• What you will do: Render every line of the records below as a Markdown table with the columns "Row" and "Line", numbering the rows and skipping blank lines. Leave the pictures out.

• The input:

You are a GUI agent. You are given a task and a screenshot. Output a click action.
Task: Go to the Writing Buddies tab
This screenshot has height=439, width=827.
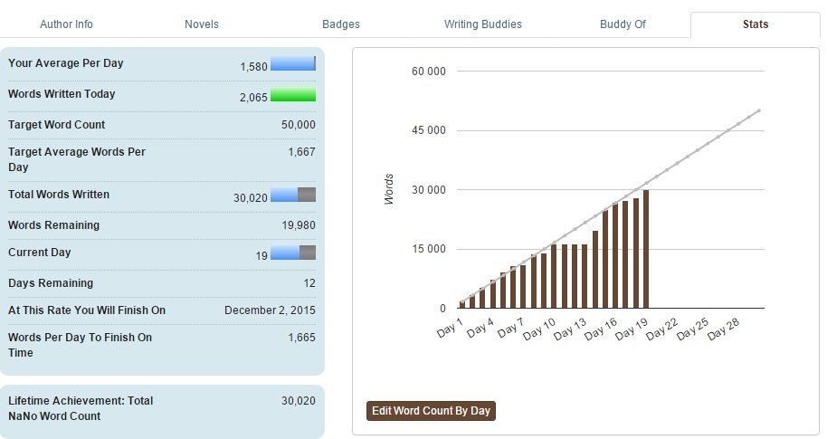click(482, 24)
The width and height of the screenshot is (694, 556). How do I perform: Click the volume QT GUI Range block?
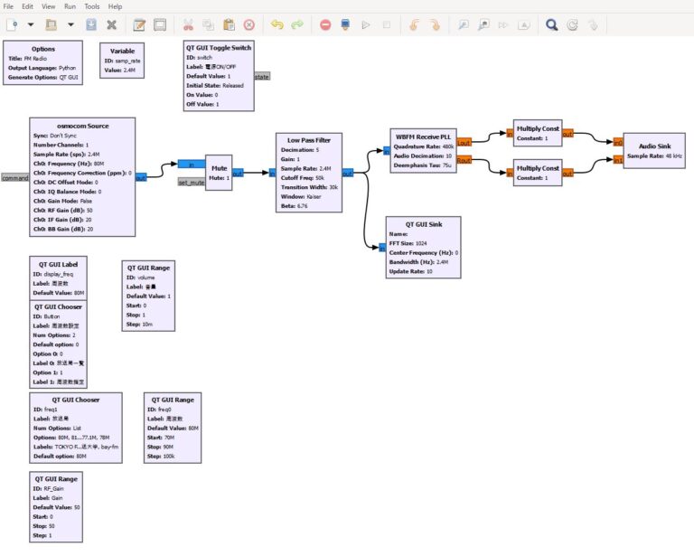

• Final result:
| Row | Line |
|---|---|
| 1 | You are a GUI agent. You are given a task and a screenshot. Output a click action. |
| 2 | Task: Go to the Writing Buddies tab |
| 3 | This screenshot has height=439, width=827. |
| 4 | click(482, 24) |
| 5 | The width and height of the screenshot is (694, 556). How do I perform: Click the volume QT GUI Range block? |